ミュージカル「ジェーン・エア」を観たことがきっかけで、西インド諸島出身の作家ジーン・リースの書いた「サルガッソーの広い海」を読みました。ポストコロニアル文学と言われる本作、解釈が読み手によって様々になりそうだと感じました。
- タイトル サルガッソーの広い海(ジーン・リース・コレクション)
- 著者 ジーン・リース(Jean Rhys)
- 翻訳 小沢瑞穂
- 出版 みすず書房 (1998/11/1)
「ジェーン・エア」に出てくる「狂人」のバーサ
「ジェーン・エア」に出てくる英国人男性ロチェスターが、父に指示されて3万ポンドと引き換えに結婚させられた相手が西インド諸島の奴隷商人の娘バーサで、「サルガッソーの広い海」は彼女が主体の物語です。
「ジェーン・エア」の中でバーサは母親と同じく精神病を患っており、酒飲みで淫らという設定になっています。また奇妙な笑い声をあげたり人に危害を加えたりするところが動物的で、台詞がまったくないため、バーサの主張やな狂気に至った理由は分かりません。
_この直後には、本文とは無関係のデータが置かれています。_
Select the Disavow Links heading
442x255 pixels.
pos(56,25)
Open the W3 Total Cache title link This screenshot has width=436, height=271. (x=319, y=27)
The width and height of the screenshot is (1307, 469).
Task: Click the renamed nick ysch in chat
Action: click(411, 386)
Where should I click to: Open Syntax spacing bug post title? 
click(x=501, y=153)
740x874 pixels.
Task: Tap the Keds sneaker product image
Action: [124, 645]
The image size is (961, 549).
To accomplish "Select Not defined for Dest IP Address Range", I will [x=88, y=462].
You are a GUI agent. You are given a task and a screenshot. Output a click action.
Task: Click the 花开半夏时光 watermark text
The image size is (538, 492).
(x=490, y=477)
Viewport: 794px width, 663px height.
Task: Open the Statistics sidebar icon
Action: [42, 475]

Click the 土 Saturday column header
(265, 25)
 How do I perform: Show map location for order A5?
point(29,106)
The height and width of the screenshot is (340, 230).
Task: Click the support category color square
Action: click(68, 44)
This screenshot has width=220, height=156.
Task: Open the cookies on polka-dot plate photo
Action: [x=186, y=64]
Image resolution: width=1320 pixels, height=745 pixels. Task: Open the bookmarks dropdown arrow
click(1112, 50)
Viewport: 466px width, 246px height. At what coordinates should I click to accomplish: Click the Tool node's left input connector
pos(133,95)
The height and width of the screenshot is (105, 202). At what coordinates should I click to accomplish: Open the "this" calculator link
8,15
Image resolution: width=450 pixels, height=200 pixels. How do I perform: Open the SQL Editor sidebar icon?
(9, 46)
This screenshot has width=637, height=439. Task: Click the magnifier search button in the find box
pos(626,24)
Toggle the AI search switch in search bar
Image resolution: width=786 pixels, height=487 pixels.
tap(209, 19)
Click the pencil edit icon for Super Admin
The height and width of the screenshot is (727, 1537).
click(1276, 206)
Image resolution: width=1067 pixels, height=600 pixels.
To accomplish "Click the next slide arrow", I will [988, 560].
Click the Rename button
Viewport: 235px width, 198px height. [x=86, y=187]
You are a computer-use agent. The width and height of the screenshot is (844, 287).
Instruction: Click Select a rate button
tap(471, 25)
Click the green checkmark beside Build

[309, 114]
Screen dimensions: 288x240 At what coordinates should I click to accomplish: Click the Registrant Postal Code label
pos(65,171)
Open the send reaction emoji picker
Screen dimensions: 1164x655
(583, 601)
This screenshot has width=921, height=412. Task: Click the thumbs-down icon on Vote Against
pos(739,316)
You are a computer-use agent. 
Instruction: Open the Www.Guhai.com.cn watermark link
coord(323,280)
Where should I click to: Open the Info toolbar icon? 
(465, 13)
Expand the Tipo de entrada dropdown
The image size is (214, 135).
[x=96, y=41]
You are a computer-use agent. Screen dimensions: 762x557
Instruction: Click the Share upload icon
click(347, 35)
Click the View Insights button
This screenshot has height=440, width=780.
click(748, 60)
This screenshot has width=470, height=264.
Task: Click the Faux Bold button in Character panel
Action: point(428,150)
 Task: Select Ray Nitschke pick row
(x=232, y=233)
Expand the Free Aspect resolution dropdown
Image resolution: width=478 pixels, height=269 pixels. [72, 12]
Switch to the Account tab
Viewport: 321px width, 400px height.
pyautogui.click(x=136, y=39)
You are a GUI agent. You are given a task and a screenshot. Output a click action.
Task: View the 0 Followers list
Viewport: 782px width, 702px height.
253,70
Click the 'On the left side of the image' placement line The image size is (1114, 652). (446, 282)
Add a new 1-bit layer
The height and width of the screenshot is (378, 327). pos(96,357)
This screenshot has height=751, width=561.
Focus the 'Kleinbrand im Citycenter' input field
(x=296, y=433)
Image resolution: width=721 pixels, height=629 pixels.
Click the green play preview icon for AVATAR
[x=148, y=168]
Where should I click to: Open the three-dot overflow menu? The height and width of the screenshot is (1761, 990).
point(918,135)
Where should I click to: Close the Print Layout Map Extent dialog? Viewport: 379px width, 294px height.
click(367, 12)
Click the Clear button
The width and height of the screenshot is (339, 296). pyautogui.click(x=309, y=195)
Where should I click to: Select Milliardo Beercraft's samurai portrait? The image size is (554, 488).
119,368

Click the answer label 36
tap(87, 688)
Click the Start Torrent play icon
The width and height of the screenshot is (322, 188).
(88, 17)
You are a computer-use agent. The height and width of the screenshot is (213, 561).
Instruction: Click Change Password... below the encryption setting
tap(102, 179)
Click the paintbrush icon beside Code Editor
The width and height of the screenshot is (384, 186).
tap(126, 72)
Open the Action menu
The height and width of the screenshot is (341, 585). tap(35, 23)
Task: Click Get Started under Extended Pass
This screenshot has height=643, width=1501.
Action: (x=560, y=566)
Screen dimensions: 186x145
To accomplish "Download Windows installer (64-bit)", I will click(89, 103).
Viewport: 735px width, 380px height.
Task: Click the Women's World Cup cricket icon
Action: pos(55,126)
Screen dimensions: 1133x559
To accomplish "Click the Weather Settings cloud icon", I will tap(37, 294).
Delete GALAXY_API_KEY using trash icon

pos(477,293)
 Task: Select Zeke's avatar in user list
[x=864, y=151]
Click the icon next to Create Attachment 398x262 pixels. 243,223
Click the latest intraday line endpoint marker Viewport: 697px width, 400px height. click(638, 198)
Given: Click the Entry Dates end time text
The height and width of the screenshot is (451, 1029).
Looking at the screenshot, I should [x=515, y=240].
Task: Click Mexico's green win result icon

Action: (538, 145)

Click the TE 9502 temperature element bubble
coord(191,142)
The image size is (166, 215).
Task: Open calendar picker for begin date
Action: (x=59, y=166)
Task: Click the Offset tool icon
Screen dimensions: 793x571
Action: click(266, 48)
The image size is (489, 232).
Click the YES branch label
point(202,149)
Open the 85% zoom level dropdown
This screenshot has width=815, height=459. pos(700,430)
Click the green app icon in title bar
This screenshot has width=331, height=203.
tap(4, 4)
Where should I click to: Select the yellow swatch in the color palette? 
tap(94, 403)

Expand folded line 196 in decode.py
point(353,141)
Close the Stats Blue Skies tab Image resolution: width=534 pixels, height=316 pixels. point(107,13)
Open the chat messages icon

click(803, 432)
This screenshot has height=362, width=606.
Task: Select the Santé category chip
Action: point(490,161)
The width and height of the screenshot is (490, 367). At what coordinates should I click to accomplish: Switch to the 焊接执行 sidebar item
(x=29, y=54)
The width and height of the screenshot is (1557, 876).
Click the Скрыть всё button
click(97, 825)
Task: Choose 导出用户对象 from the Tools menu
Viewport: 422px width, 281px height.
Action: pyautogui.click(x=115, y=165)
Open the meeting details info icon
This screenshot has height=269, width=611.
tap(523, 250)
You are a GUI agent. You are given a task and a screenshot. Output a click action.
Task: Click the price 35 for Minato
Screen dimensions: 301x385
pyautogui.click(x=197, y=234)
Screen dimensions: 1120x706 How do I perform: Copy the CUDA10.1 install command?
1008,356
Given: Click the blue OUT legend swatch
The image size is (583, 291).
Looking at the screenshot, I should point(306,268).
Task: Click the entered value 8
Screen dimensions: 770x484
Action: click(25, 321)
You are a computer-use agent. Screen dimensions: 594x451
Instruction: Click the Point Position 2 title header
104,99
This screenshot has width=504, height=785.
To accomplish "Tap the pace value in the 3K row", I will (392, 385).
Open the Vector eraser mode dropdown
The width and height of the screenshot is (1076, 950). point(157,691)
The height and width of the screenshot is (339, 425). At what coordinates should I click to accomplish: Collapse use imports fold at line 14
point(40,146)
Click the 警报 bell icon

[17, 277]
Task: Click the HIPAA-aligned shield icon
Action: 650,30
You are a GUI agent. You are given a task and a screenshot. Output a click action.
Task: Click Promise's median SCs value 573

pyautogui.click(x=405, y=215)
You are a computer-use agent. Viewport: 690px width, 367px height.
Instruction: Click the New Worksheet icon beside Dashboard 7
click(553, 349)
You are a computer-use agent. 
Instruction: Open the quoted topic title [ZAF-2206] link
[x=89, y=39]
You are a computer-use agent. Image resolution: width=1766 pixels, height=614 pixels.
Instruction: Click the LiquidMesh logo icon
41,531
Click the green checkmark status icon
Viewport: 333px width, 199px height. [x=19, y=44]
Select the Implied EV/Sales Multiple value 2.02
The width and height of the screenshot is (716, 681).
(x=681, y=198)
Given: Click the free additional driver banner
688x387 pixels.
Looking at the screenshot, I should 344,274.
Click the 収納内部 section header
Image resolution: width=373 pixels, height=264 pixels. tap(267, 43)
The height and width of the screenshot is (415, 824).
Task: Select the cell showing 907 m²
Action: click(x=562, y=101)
一方、重婚は罪となるため彼女の存在はロチェスターとジェーンが結婚する上での障壁となります。最終的には火事でバーサが亡くなったことでロチェスターとジェーンの結婚が可能となり、バーサの側に立つとやりきれないようなモヤモヤした思いを抱かせられます。
ロチェスターの台詞から彼は結婚当初からバーサを忌み嫌っていたことが分かり、愛したことはまったくないように受け取れます。ジェーンはもちろんバーサの存在を公には隠していたことも手伝い、バーサに関する観客の与えられる情報は少ないのです。
「ジェーン・エア」を観て、ロチェスターがバーサを嫌うのは彼女の性格に由来するのか、経緯に由来するのか、支配者(英国)と被支配者(西インド諸島)という構図が根付いていることは当然なのですが、どの程度それが食い込んでいるのか、その深堀りを「サルガッソーの広い海」に求めたいと思いました。
ミュージカル「ジェーン・エア」の感想はこちらです。

ロチェスターが感じる「地獄」
「サルガッソーの広い海」では第一部と第三部がバーサの語り、第二部がロチェスターの語りとなっています。そしてバーサの本名は「アントワネット」という設定になっています。(バーサはロチェスターがつけたニックネーム)
全体的にアントワネットは不遇な運命に抗うことなく流されるままに生きており、逆境を切り開く強い意志を持ちません。一方、ロチェスターは結婚相手を「忌み嫌う」ことを深く自覚していき、その心情が読み手にダイレクトに届きます。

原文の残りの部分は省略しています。